Esophagus to the Stomach:
The esophagus has a sphincter muscle at each end. (A sphincter is a muscle that is able to form a ring that can contract or close a bodily opening, somewhat like a “drawstring” works). During a swallow, the upper esophageal sphincter opens allowing the bolus to slide down the esophagus, which passes through a hole in the diaphragm (a muscle that separates the thoracic cavity from the lower abdominopelvic cavity) to the stomach. The lower esophageal sphincter at the entrance to the stomach closes behind the bolus so that it continues to move downward and doesn’t slip back up into the esophagus. It is this lower esophageal sphincter, sometimes called the cardiac sphincter because of its proximity to the heart, that prevents reflux of the stomach contents. The bolus remains in the upper portion of the stomach (the cardia region) for a while and then little by little, the food is transferred to the three other parts of the stomach: the fundus (which lies adjacent to the and above the cardia), the large central region called the body (the stomachs primary reservoir for swallowed food and its main production site for gastric juices) and then to the antrum or distal pyloric (the lowest portion which is one third of the entire stomach), as juices are added to it. As the bolus is ground up in the stomach it becomes a semiliquid mass called chyme.

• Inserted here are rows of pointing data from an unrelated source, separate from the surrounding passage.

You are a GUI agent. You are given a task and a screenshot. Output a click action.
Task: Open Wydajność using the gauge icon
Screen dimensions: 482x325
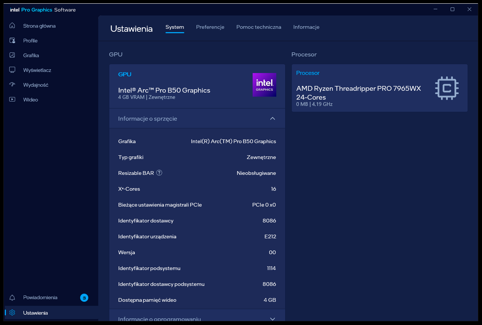(x=12, y=85)
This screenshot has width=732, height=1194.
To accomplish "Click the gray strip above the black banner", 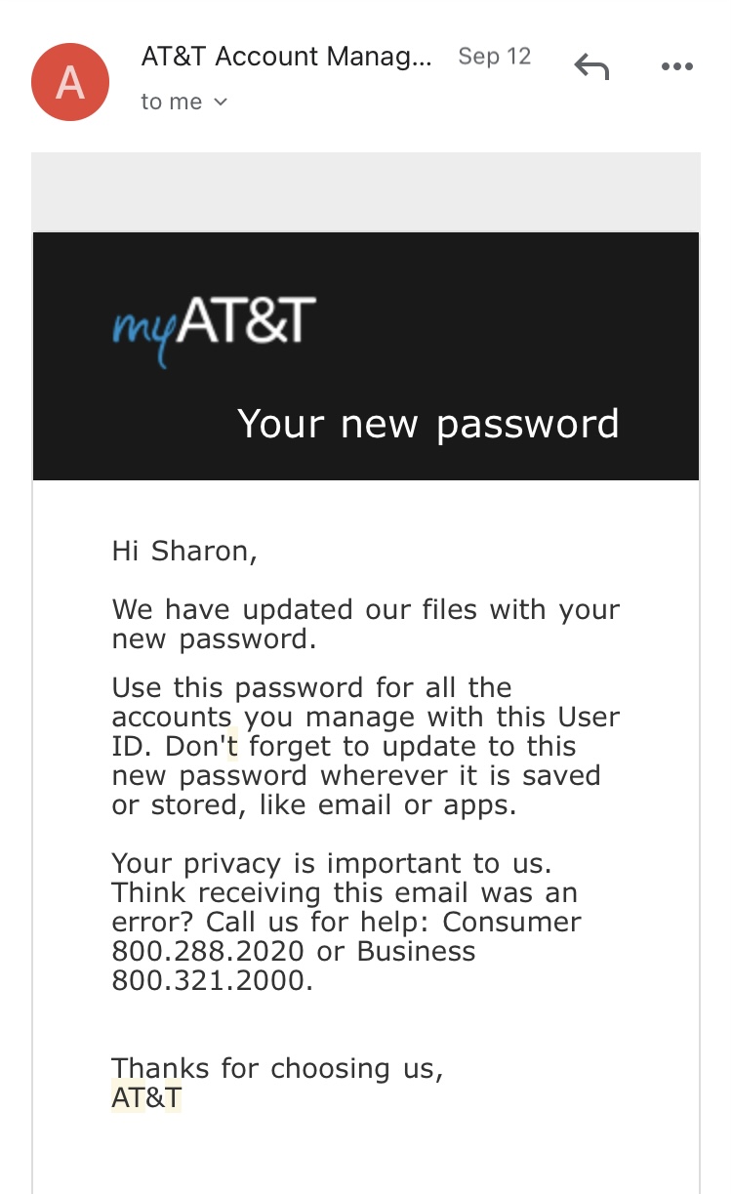I will (x=366, y=191).
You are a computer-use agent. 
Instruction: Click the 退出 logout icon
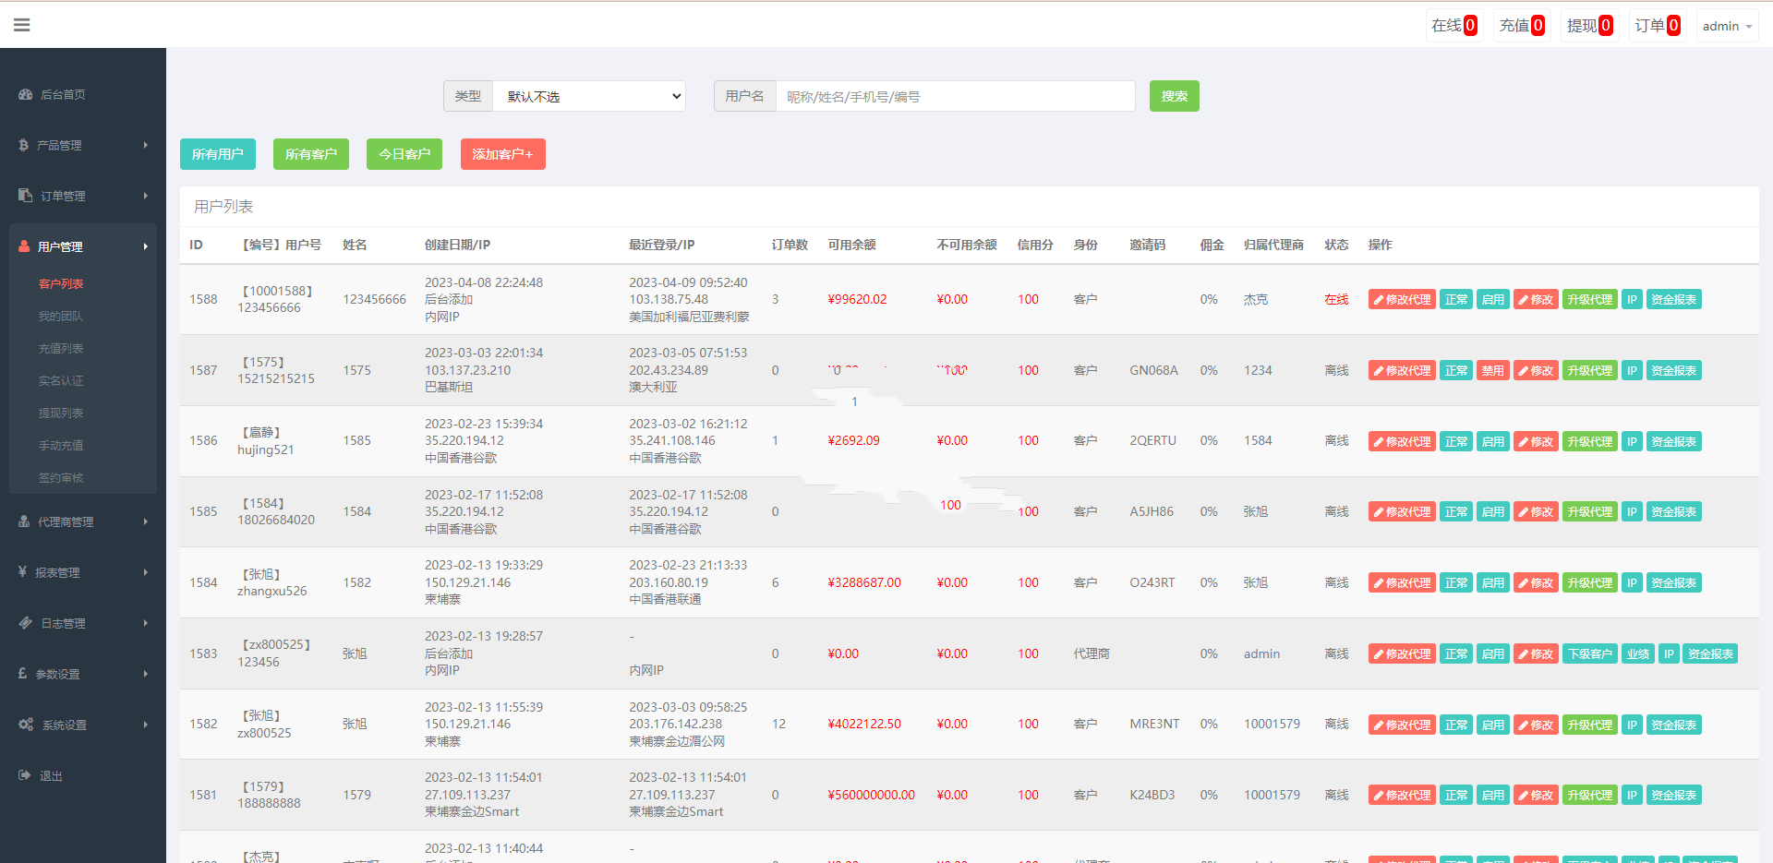(25, 775)
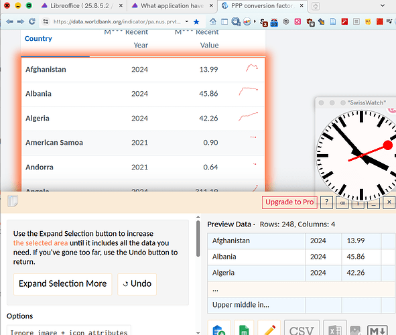Open the pencil edit-data tool
This screenshot has width=396, height=335.
pyautogui.click(x=269, y=328)
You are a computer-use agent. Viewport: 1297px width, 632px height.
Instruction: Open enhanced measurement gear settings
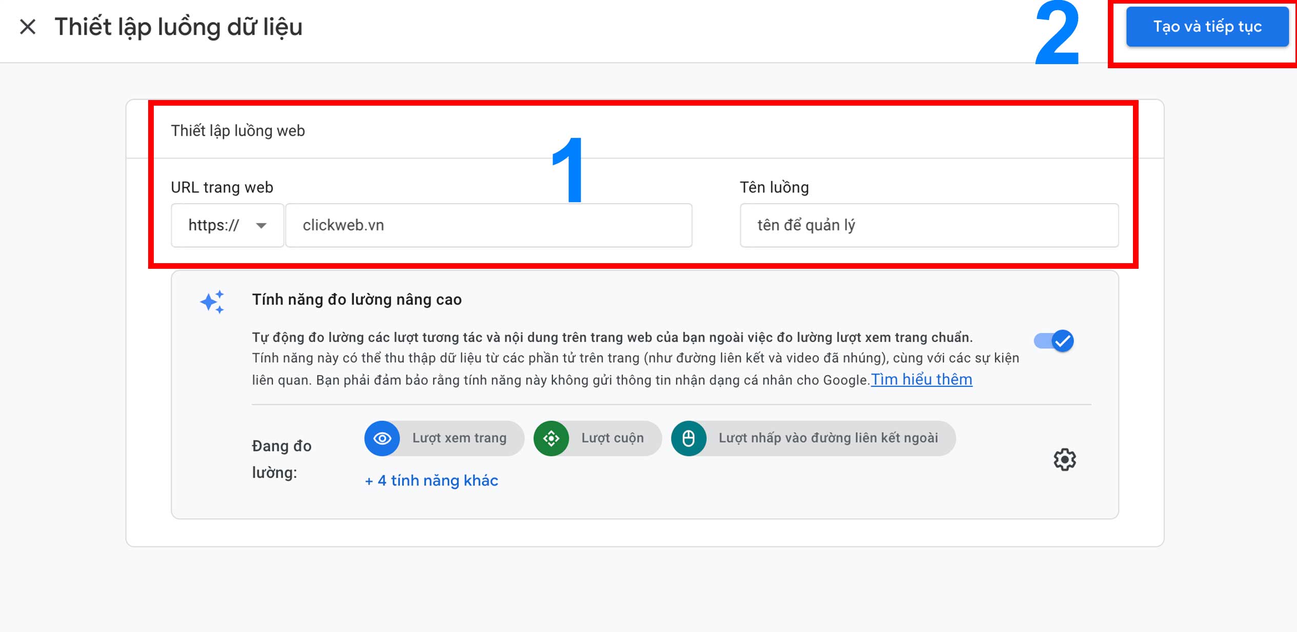coord(1064,460)
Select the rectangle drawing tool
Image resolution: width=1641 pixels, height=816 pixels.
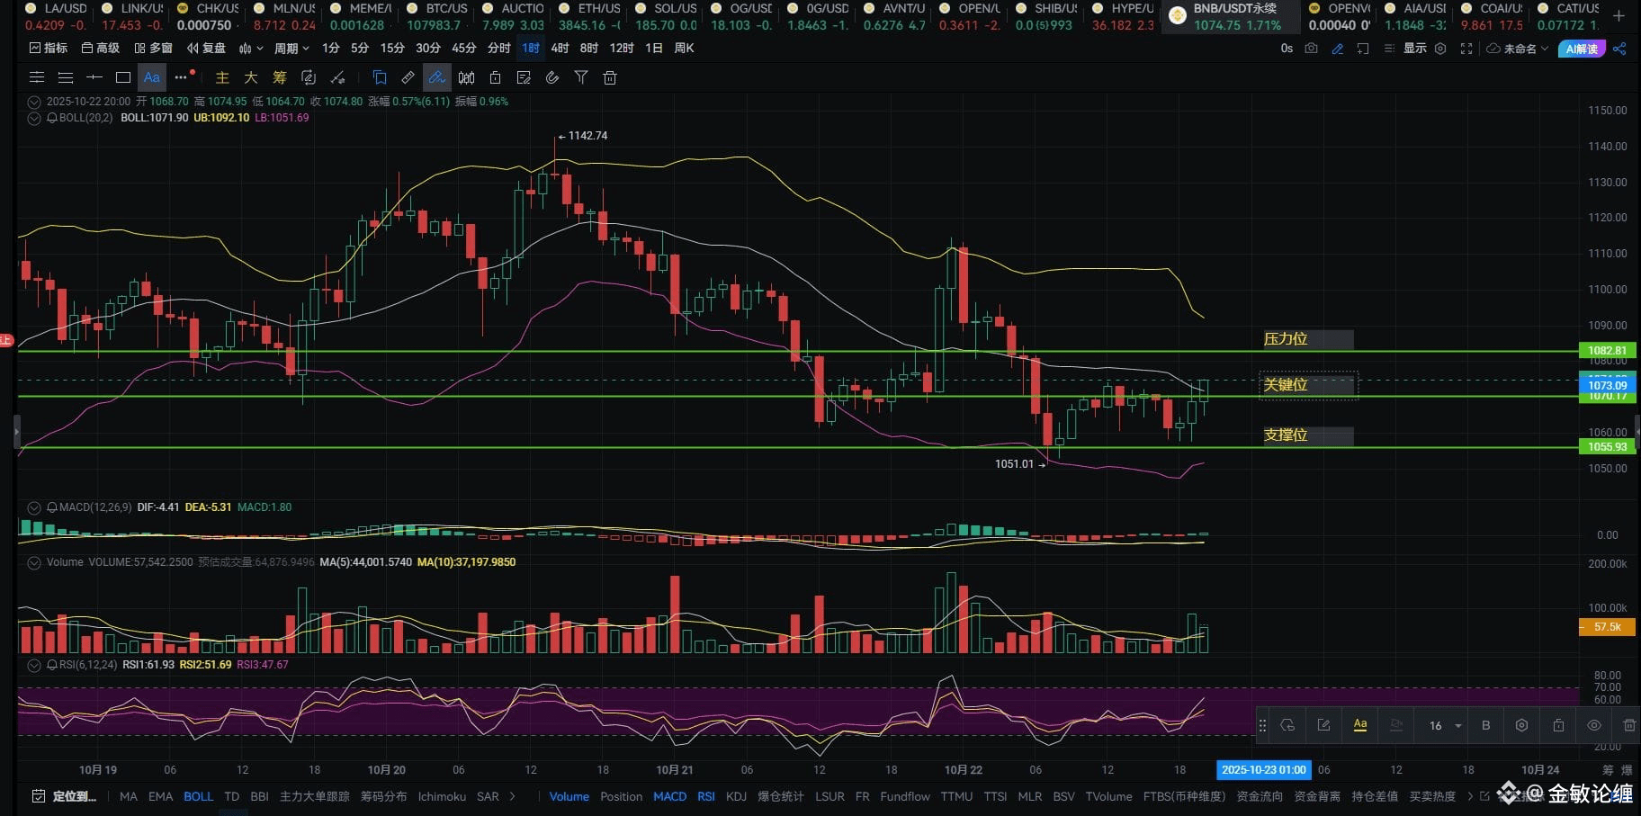tap(123, 78)
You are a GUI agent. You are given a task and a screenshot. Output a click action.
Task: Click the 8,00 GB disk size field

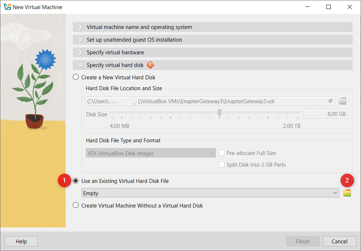point(325,113)
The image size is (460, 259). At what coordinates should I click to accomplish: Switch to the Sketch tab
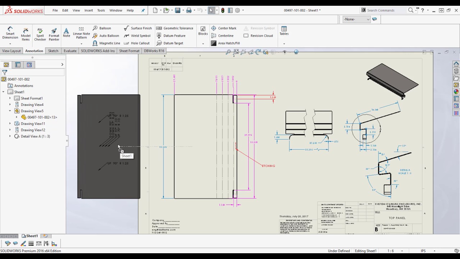click(x=53, y=51)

An action called peristalsis, where the circular muscles that line the GI tract contract and relax, occurs continuously and pushes the contents along, beginning in the esophagus and continuing to the anus. When food is present in the GI tract, these contractions come in waves, varying in speed. For instance in the stomach, they occur three times per minute. While this is occurring, the stomach wall releases gastric juices. When the chyme is completely liquefied, the stomach releases the chyme through the pyloric sphincter, which opens briefly, about three times a minute (but really depending on the digestibility of the food being digested), to allow small portions to pass through into the small intestine. This sphincter also prevents the intestinal contents from backing up into the stomach.
Small Intestine:
At the beginning of the small intestine the chyme passes the opening from the common bile duct, which drips fluid into the small intestine from two organs outside the GI Tract, the gall bladder and the pancreas. Peristalsis now speeds up to ten times per minute once the chyme enters the small intestine. Segmentation, which is a periodic squeezing or partitioning of the intestine at intervals along its length by its circular muscles, promotes close contact of the chyme with the digestive juices and the absorbing cells of the intestinal walls. The chyme travels on down the small intestine through its three segments, the duodenum, the jejunum and the ileum, almost 10 feet of tubing coiled within the abdomen. (Just too interesting to leave out—at death, when the muscles of the small intestine are relaxed and elongated, the small intestine is almost 2 ½ time longer or 25 feet long.)
Large Intestine:
The remaining contents, having traveled the length of the small intestine arrive at yet another sphincter, the ileocecal valve, at the beginning of the large intestine (colon) in the lower right side of the abdomen. Upon entering the colon, the contents pass another opening. Intestinal content which might happen to slip into this opening would end up in the appendix, a blind sac about the size of our little finger. The contents that bypass this opening travel through the large intestine up the right side of the abdomen (the ascending colon), across the top (transverse colon) to the left side, and down the lower left side (descending colon) and finally below the other folds of intestines to the back of the body above the rectum (sigmoid colon).
There are two other sphincter muscles worth mentioning, both of which control the anus, the involuntary internal anal sphincter and the voluntary external anal sphincter. Along with the tightness of the rectal muscle (which is a type of safety valve) they help prevent elimination until you choose to perform it voluntarily.